# Does feeding a newly hived swarm help keep them put?



## rv10flyer (Feb 25, 2015)

I do both.


----------



## FlowerPlanter (Aug 3, 2011)

Other have said they just top off their tank and swarm again.

A frame of open brood locks them in. I never had a swarm leave when it was given open brood.

I give them open nectar and pollen frames if I have them. I feed them after their settled in, it help with build up.


----------



## Mr.Beeman (May 19, 2012)

To answer your question, yes AND no. 
Yes it may help to secure them and no it may cause robbing and send them into the wild blue yonder.
It's been my experience to hive the swarm directly into a hive with drawn comb and leave then alone for two weeks. I haven't had one leave yet.


----------



## David LaFerney (Jan 14, 2009)

It probably helps, and probably does little if any harm. I do both and it's usually successful.


----------



## Cleo C. Hogan Jr (Feb 27, 2010)

I am with Mr Beeman on this one.

If you put a couple of drawn out brood combs (ready for the queen to lay in), and a couple of frames of foundation, against one wall of the deep super, I have never found it necessary to feed or put open brood in the box. After about 5 days, open and fill with frames, but, still don't disturbe the original 4 frames for another week..

★ ★ ★ ★ ★ ★ ★

(WRITTEN INSTRUCTION 1):
Answer these questions about the beekeeping thread:
(a) What does FlowerPlanter say locks a swarm in?
(b) How long does Mr.Beeman leave a hived swarm alone?
(c) After about how many days does Cleo C. Hogan Jr say to open the box and fill it with frames?
(WRITTEN INSTRUCTION 2): Rewrite the beekeeping thread from "Other have said" to "(May 19, 2012)", changing "open brood" to "capped brood".
(WRITTEN INSTRUCTION 3):
Do these statements agree with the beekeeping thread?
(a) FlowerPlanter feeds a swarm before it has settled in.
(b) Mr.Beeman says feeding may cause robbing.
(c) Cleo C. Hogan Jr sides with Mr Beeman.

(DATA PROVIDED):
★ ★ ★ ★ ★ ★ ★

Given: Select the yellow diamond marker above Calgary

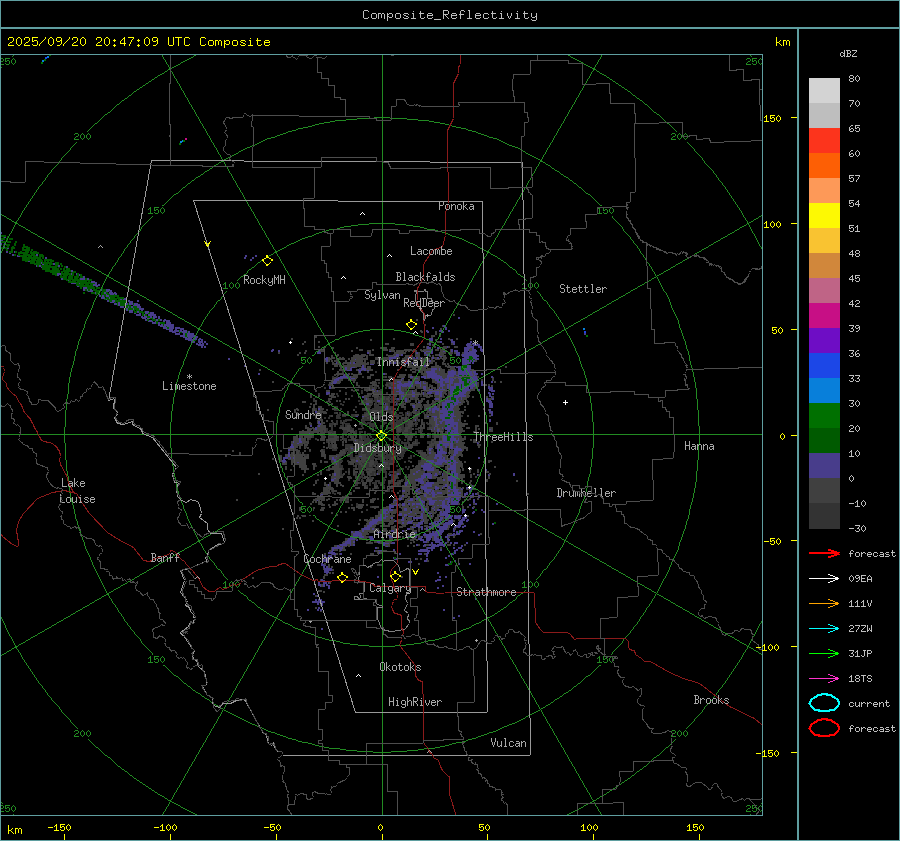Looking at the screenshot, I should [395, 576].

★ ★ ★ ★ ★ ★ ★

(CORRECT RESPONSE 1):
(a) A frame of open brood.
(b) Two weeks.
(c) About 5 days.

(CORRECT RESPONSE 2):
Other have said they just top off their tank and swarm again.

A frame of capped brood locks them in. I never had a swarm leave when it was given capped brood.

I give them open nectar and pollen frames if I have them. I feed them after their settled in, it help with build up.


----------



## Mr.Beeman (May 19, 2012)

(CORRECT RESPONSE 3):
(a) No: "I feed them after their settled in"
(b) Yes: "no it may cause robbing and send them into the wild blue yonder"
(c) Yes: "I am with Mr Beeman on this one."